Et pourtant, toute réflexion faite, non ! cela ne pouvait être. Comment, Harry Markel, qui certainement n’aurait pas plus épargné les passagers qu’il n’avait épargné l’équipage du capitaine Paxton, aurait fait route pour les Antilles ?… Il eut poussé l’audace jusqu’à conduire l’Alert à destination au lieu de s’enfuir ?… Une telle imprudence était inadmissible.

Cependant Harry Markel attendait avec plus de sang-froid que John Carpenter et Corty. Si le commandant de l’Essex entrait en communication avec lui, il verrait. Du reste, l’aviso avait stoppé à quelques encâblures seulement, et, sur un signal qui fut envoyé, l’Alert dut mettre en panne. Les vergues brassées et orientées de manière que le jeu des voiles se contrariât, le trois-mâts demeura à peu près immobile.

Dans tous les cas, puisque l’Essex avait hissé son pavillon, l’Alert dut hisser le sien. Il va de soi que, si Harry Markel n’eût pas voulu obéir aux injonctions qui lui étaient faites par un bâtiment de l’État, il y aurait été contraint.

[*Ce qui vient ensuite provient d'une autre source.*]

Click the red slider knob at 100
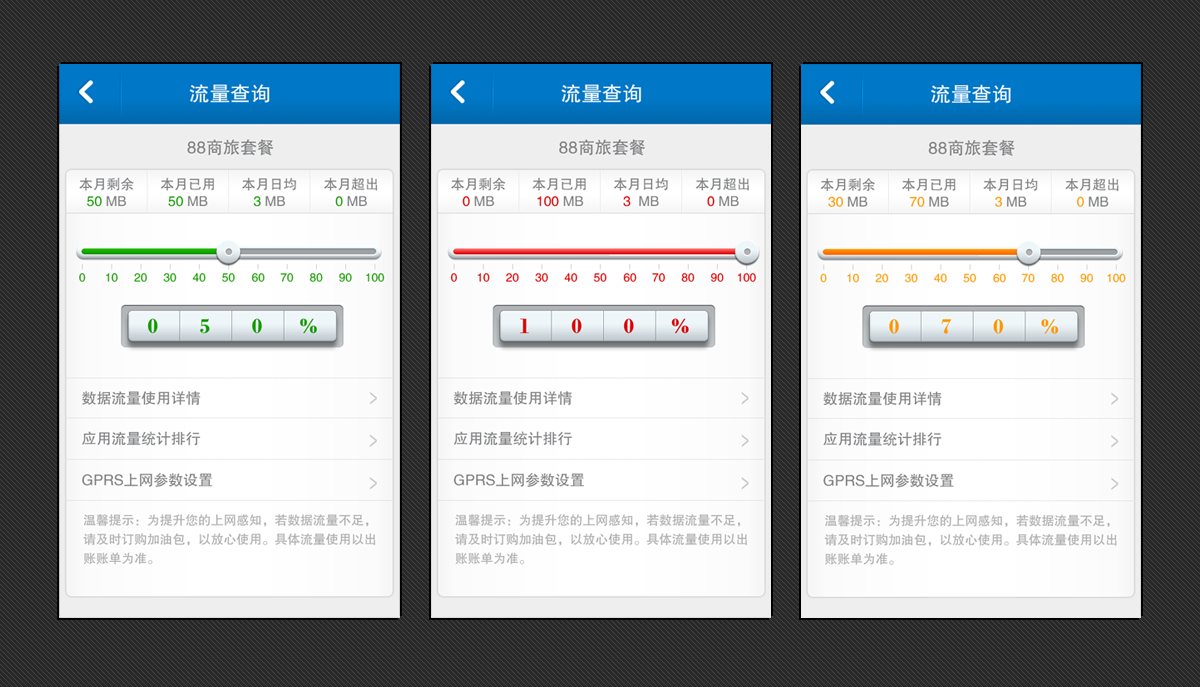The image size is (1200, 687). click(746, 252)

Impossible d’échapper aux poursuites de cet aviso qui avait pour lui la vitesse et la force. Quelques coups de canon eussent en un instant réduit l’Alert à l’impuissance. D’ailleurs, on le répète, Harry Markel n’y songeait point. Si le commandant de l’aviso lui ordonnait de se rendre à son bord, il s’y rendrait.

Quant à M. Patterson, à Louis Clodion, à Roger Hinsdale, à leurs camarades, l’arrivée de l’Essex, l’ordre de communiquer avec le trois-mâts devaient les intéresser au plus haut point.

« Est-ce que ce navire de guerre est envoyé au-devant de l’Alert pour nous prendre à son bord et nous débarquer plus tôt à l’une des Antilles ?… »

Cette réflexion ne pouvait naître que dans un esprit toujours aventureux — tel celui de Roger Hinsdale. Il convient d’ajouter que cette opinion lui fut absolument personnelle.

En ce moment, un des canots de l’Essex ayant été mis à la mer, deux officiers y prirent aussitôt place.

En quelques coups d’aviron, l’embarcation eut accosté.

Les officiers montèrent par l’échelle de tribord, et l’un d’eux dit :

« Le commandant ?…

— Me voici, répondit Harry Markel.

— Vous êtes le capitaine Paxton ?…

— Le capitaine Paxton.

— Et ce navire est bien l’Alert, qui a quitté le port de Queenstown à la date du 30 juin dernier ?…

— À cette date, en effet.

— Ayant comme passagers les lauréats d’Antilian School ?…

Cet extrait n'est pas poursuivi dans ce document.